Generalizing rivers and lakes - where things go wrong
You can see the results of the generalization process for rivers and lakes in the demonstration map. At a close look you will be able to observe various error in the map and i will discuss them and their causes based on a few examples here.
Importance rating problems
The importance rating for the rivers i described in the third part is based on the assumption that a rivers upstream continuation at a junction where two tributaries merge is always the one with the larger upstream length. As i demonstrated with the Saône/Rhone and Aar/Rhine examples this is not always correct.
In case of the Saône/Rhone the Rhone is larger river despite having the shorter cumulative upstream length since it originates from a high precipitation mountain area while the Saône originates from much drier areas.
In case of the Aar/Rhine the Aar is actually the larger river although it is common understanding that despite this the Rhine is the main river while the Aar is only a tributary.
In both cases non-uniform mapping, i.e. the fact that one of the tributaries watersheds is mapped in more detail than the other plays only a minor role. Similar examples exist in various parts of the world. The whole problem cannot be solved without taking additional information into account like the name of the rivers (if the name of one of the tributaries is identical to the downstream continuation it hints this is to be the more important one).
Despite my attempt to fix errors on the Openstreetmap data like gaps in the path of a river there are cases where gaps prevail during the process. This can show up in the final map in two forms: Rivers ending without connection to other rivers or the ocean although in reality they are connected and rivers missing despite their size because the gaps prevent an accurate importance rating. Most of these cases have their origin at reservoirs where the river is not continued through the dam as in this case. There are currently additional problems with interrupted rivers like in case of the Tigris river further downstream which occur in rendering and are not actually part of the processing.
There is also the opposite problem of river network connections where there should be none. This is usually the result of errors in the data as well although it can also occur if two waterbodies are very close despite being actually separate in the data. The clearest example is the connection between the Mississippi river system and Lake Michigan. This connection is formed by this canal which has no tag indicating it is artificial and is therefore processed like any other river.
In other cases it is often an insuspicious small connection very far upstream that can cause misinterpretation like here. There are heuristrics in place meant to prevent these connections to affect the importance ranking but this does not always work.
Lack of separation
A somewhat related problem is the lack of proper separation in the rendering at low zoom levels. As already mentioned in the fourth part this is not yet implemented. This leads to rivers connecting in their upper parts although no such connection exists in the data or is actually generated during processing.

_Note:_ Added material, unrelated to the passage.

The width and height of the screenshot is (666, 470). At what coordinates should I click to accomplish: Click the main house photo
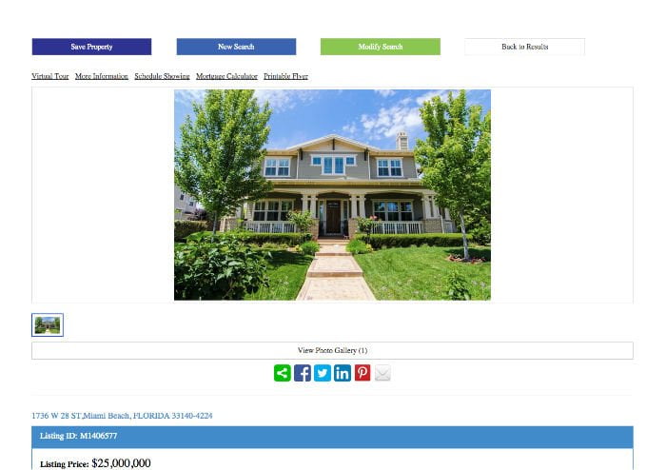pyautogui.click(x=332, y=195)
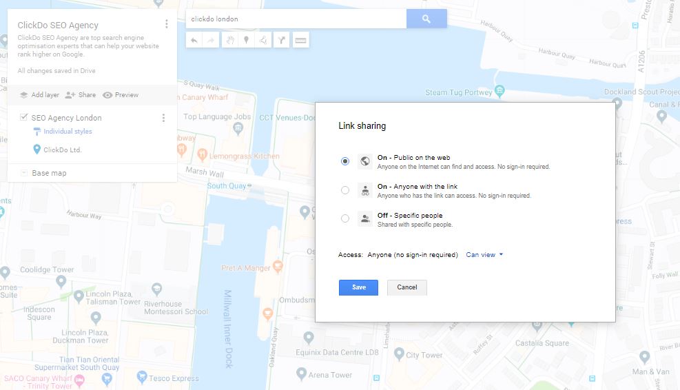
Task: Click the clickdo london search field
Action: [x=296, y=19]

Flat area flow structure problems
Apart from these specific problems there is a general issue with determining the river system structure in flat areas. Since the direction of waterways cannot be relied upon in the OSM data i determine it with help of elevation data. This is not precise enough in flat areas though and together with frequent bifurcations in those areas this leads to problems determining the waterflow. Again a good example is the Mississippi river where the Atchafalaya River is incorrectly assumed to be the main mouth of the river.